И еще важное, о чем не скажут на выставке, но Есин это всегда подчеркивал: Зайцев стал не только пионером дизайна — он был первым в отечестве, кто ввел моду на авторские духи. После нескольких сенсационных зайцевских показов в начале перестройки Слава оказался одним из ее символов — в ряду с Горбачевым и бунтующим Ельциным. Тогда у французских друзей модельера возникла ослепительная идея: под маркой бренда «Слава Зайцев» выпустить духи. Они-то и стали на тот момент самыми популярными в Европе. Шутка ли, два миллиона флаконов!
Слава добивался запаха, который олицетворял для него что-то очень важное, величавое — Москву, а в то же время и родное, незабываемое Иваново, сельский пейзаж с занесенной снегом церковью... Полученный аромат он назвал именем своей матери и еще не рожденной внучки: Marоussia — Маруся.
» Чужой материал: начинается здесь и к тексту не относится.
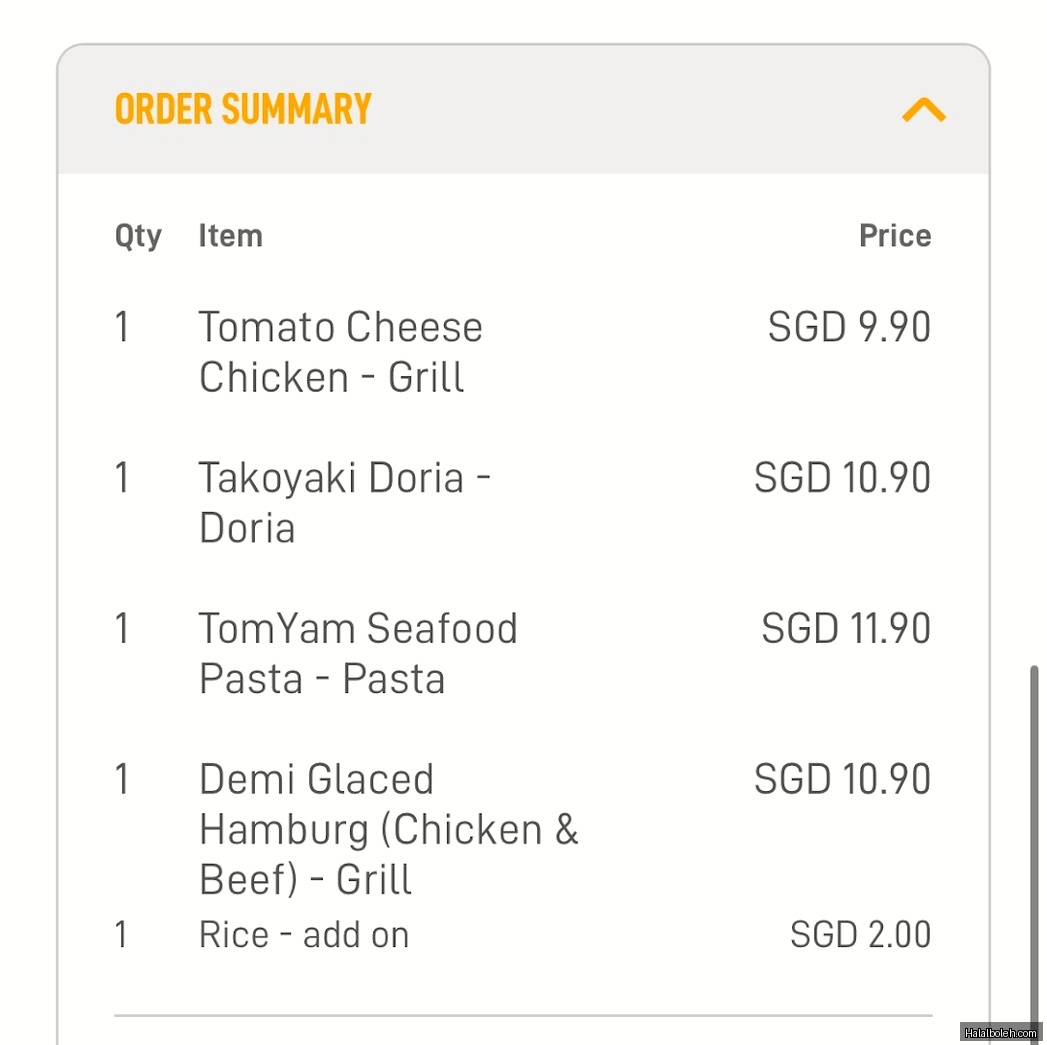1047x1045 pixels.
Task: Open the Tomato Cheese Chicken - Grill item
Action: (x=340, y=352)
А французы видели здесь и зашифрованное словосочетание: «Моя Россия».
Это трогательно. Это дышит любовью и чем-то настоящим, не квасным. И так кажется не мне одной. Процитирую. «Мне показалось, что сквозь запах сандала и свежего весеннего луга пробивается запах ладана, с его кружевным курением в маленькой деревенской церкви моего военного детства», — говорил по этому поводу Есин.
P. S. Может быть, юбилей модельера послужит поводом не только посетить выставку и посмотреть фильм о Зайцеве, который представят в эти выходные по Первому каналу, но и прикоснуться к книге моего учителя Сергея Есина «Слава Зайцев: мастер и вдохновение». О работе Славы в театре, о жизни и творчестве в ней сказано то, что вряд ли сможет сказать кто-то еще, да и сам Есин уже, к сожалению, не скажет. Эта книга стала одной из последних работ писателя. Как хорошо, что Слава ее прочитал.